The Mafia in Madsion

The Mafia in Madsion



Madison Wisconsin Mob:
During the Prohibition Madison was led by gangsters Paul Corona, Joe Giusto, Joe Geloso and Anthony Musso. Before Geloso was murdered, in 1929, Lorenzo Savatore, a wealthy sugar merchant, fired a shotgun blast aimed at Geloso but killed Geloso’s infant son who Geloso was carrying in his arms.
The city was divided between fractions, with the most prominent fraction led by Giuseppe DiMartino, a cop killer.
He was murdered on April 9, 1928. DiMartino was sitting at home when two assassins, Joe Varesi and Joe Logalbo, fired a shotgun at close range through a window, killing him.
By 1940 the Mafia was a presence in the city led by Benedetto DiSalvo who worked out of grocery store he owned with his sons, the gangs specialty was high dollar armed robbery.
When DiSalvo died in February 1964, Carlo Peter Caputo took over.
Carlo Peter Caputo, who emigrated to the States in 1919 at age 16 from Palermo, Sicily, came to Madison Wisconsin, probably arriving there from Milwaukee in 1940 and began the local Mafia family there.
Caputo originally settled in Chicago and became part of the Aiello mob, rival of Al Capone’s mob. Caputo answered to Joey Aiello but when Aiello was murdered Caputo and several other members of the gang fled to Madison and were made into the mafia in about 1935.
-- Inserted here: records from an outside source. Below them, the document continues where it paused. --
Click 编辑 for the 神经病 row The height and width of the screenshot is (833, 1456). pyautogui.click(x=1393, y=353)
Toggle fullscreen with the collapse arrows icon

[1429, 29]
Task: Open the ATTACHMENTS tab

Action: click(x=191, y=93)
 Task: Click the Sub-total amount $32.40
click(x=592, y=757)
The FBI records showed that Milwaukee mob boss Frank Balistrieri didn’t think much of Caputo and wanted to take over the Madison family but Chicago, which held sway over the city, forbade the move.
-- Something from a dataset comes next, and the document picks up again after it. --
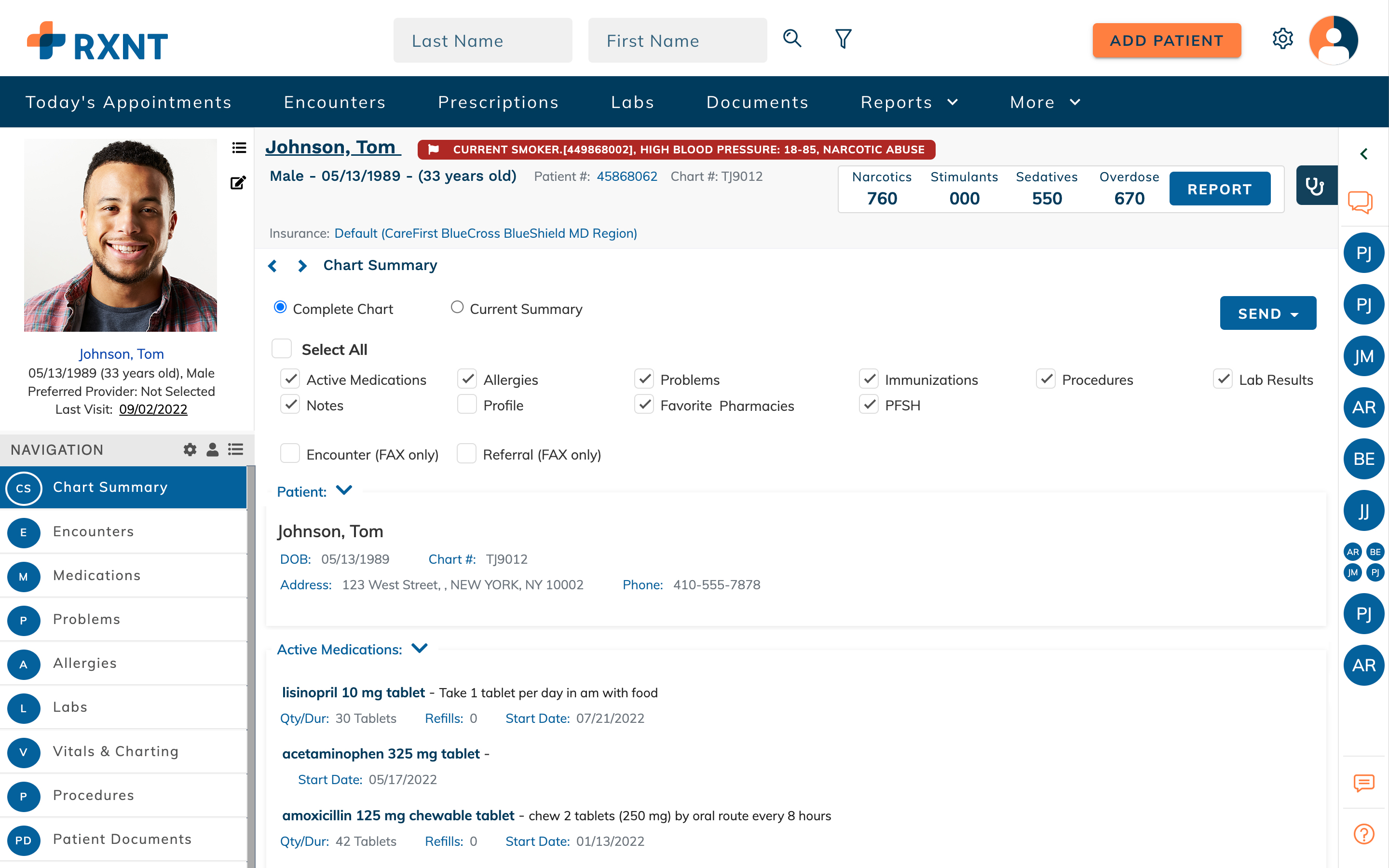Select the Current Summary radio button
The image size is (1389, 868).
[x=457, y=307]
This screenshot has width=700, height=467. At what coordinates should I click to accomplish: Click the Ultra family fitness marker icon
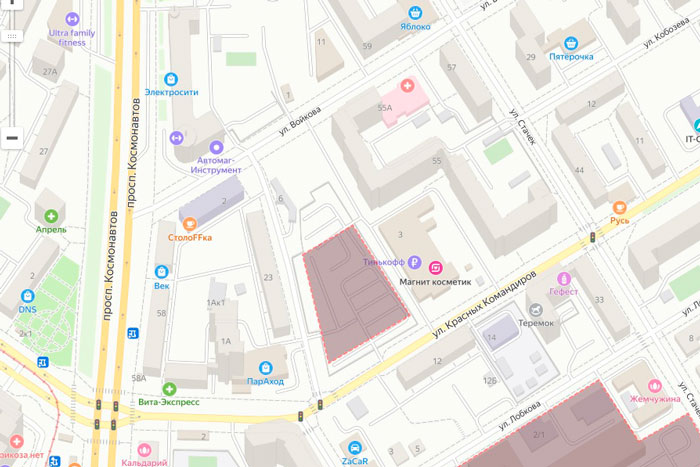(x=72, y=19)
Caputo kept a low profile and stayed away from the law. Caputo owned a Stop and Shop grocery store, a place called Carlo’s Restaurant, Giuseppe’s Pizza, a Liquor store and a Steak House.
He leased retail space to the State Street Arcade, an adult amusement center but denied that he owned the business.
Caputo was a large land owned in the city, estimated in 1965 dollars to be worth $265,000. Although he had been in the US since age 16, Caputo could neither read nor write English.
His son, a world war two veteran had married well and was a respected member of the community. A second son was tragically killed in a freak car accident when he was a junior in college.
In 1967, a federal grand jury Caputo, on three counts of tax evasion and three counts of signing a false tax return. sentenced to 30 days in jail sentence and two years probation.
Caputo reported that he had made only $721.56 income in 1961 when he actually earned at least $31,000.
The prosecutor in the case, U.S. attorney Edmund Nix had once worked in a tavern owned by Caputo, while he worked his way through law school as a bartender.
Caputo’s Underboss, Joseph Aiello, died of natural causes on November 7, 1970. Caputo died of natural causes on November 9, 1993 at age 90. It was only after he died that the local media reported that he had been the leader of the local mafia.
Several years later the FBI determined that the mob was no longer active in Madison.
An FBI report from May 21, 1973 detailed a conversation between Milwaukee informant Augie Maniaci and Rockford Illinois mob members Captain Charles Vince, Frank Correnti, Phil Emordeno, Sebastian Gulotta, Joe Maggio and Phil Priola.
Vince told the group that the Madison family had recently disbanded by vote.
In the early years of Prohibition, a number of gangsters left Madison and settled in Rockford, Illinois and formed the Rockford branch of the Mafia.
Tony Musso, who arrived in Rockford in 1926 became the city’s first mafia boss until his death in 1958.
Vincenzo Troia moved to Rockford around the same time and was described as Musso’s lieutenant until he left the city in 1930 and was murdered in 1935 in Newark, New Jersey.